» Exercise prompt
Return every entry in full, with no alterations.

» Given records
· · · ·
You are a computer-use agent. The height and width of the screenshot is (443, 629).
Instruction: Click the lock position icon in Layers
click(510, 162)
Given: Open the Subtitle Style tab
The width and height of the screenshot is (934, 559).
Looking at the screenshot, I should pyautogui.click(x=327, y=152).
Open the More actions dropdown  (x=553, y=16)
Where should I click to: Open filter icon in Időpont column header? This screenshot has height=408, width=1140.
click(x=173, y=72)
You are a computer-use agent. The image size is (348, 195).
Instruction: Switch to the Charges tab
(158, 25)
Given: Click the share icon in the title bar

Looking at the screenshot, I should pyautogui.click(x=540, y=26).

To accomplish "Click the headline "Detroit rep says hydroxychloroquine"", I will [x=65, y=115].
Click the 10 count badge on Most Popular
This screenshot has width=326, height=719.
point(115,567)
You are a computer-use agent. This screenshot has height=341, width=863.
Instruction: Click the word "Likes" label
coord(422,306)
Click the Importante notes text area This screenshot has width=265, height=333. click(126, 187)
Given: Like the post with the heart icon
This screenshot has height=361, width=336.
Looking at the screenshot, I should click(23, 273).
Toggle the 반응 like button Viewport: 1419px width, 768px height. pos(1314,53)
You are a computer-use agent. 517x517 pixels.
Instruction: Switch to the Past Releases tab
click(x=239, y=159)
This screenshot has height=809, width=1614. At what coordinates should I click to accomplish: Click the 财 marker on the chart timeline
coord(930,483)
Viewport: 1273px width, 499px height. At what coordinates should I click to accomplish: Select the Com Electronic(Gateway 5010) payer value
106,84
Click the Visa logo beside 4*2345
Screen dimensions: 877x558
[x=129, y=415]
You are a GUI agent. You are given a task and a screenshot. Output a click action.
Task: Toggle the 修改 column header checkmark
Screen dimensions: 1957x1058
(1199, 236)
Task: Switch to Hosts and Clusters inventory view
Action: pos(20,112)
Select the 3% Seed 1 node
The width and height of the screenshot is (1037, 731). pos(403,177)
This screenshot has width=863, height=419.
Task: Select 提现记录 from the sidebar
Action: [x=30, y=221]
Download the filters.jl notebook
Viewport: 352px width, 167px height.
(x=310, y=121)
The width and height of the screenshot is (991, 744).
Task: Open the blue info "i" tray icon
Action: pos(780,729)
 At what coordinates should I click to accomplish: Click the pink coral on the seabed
· · · ·
» Result for this exercise
You are a computer-use agent. The height and width of the screenshot is (443, 629).
Instruction: Click the lock position icon in Layers
click(510, 162)
Given: Open the Subtitle Style tab
The width and height of the screenshot is (934, 559).
Looking at the screenshot, I should pyautogui.click(x=327, y=152).
Open the More actions dropdown  (x=553, y=16)
Where should I click to: Open filter icon in Időpont column header? This screenshot has height=408, width=1140.
click(x=173, y=72)
You are a computer-use agent. The image size is (348, 195).
Instruction: Switch to the Charges tab
(158, 25)
Given: Click the share icon in the title bar

Looking at the screenshot, I should pyautogui.click(x=540, y=26).

To accomplish "Click the headline "Detroit rep says hydroxychloroquine"", I will [x=65, y=115].
Click the 10 count badge on Most Popular
This screenshot has width=326, height=719.
point(115,567)
You are a computer-use agent. This screenshot has height=341, width=863.
Instruction: Click the word "Likes" label
coord(422,306)
Click the Importante notes text area This screenshot has width=265, height=333. click(126, 187)
Given: Like the post with the heart icon
This screenshot has height=361, width=336.
Looking at the screenshot, I should click(23, 273).
Toggle the 반응 like button Viewport: 1419px width, 768px height. pos(1314,53)
You are a computer-use agent. 517x517 pixels.
Instruction: Switch to the Past Releases tab
click(x=239, y=159)
This screenshot has height=809, width=1614. At what coordinates should I click to accomplish: Click the 财 marker on the chart timeline
coord(930,483)
Viewport: 1273px width, 499px height. At what coordinates should I click to accomplish: Select the Com Electronic(Gateway 5010) payer value
106,84
Click the Visa logo beside 4*2345
Screen dimensions: 877x558
[x=129, y=415]
You are a GUI agent. You are given a task and a screenshot. Output a click action.
Task: Toggle the 修改 column header checkmark
Screen dimensions: 1957x1058
(1199, 236)
Task: Switch to Hosts and Clusters inventory view
Action: pos(20,112)
Select the 3% Seed 1 node
The width and height of the screenshot is (1037, 731). pos(403,177)
This screenshot has width=863, height=419.
Task: Select 提现记录 from the sidebar
Action: [x=30, y=221]
Download the filters.jl notebook
Viewport: 352px width, 167px height.
(x=310, y=121)
The width and height of the screenshot is (991, 744).
Task: Open the blue info "i" tray icon
Action: pos(780,729)
 At what coordinates should I click to accomplish: Click the pink coral on the seabed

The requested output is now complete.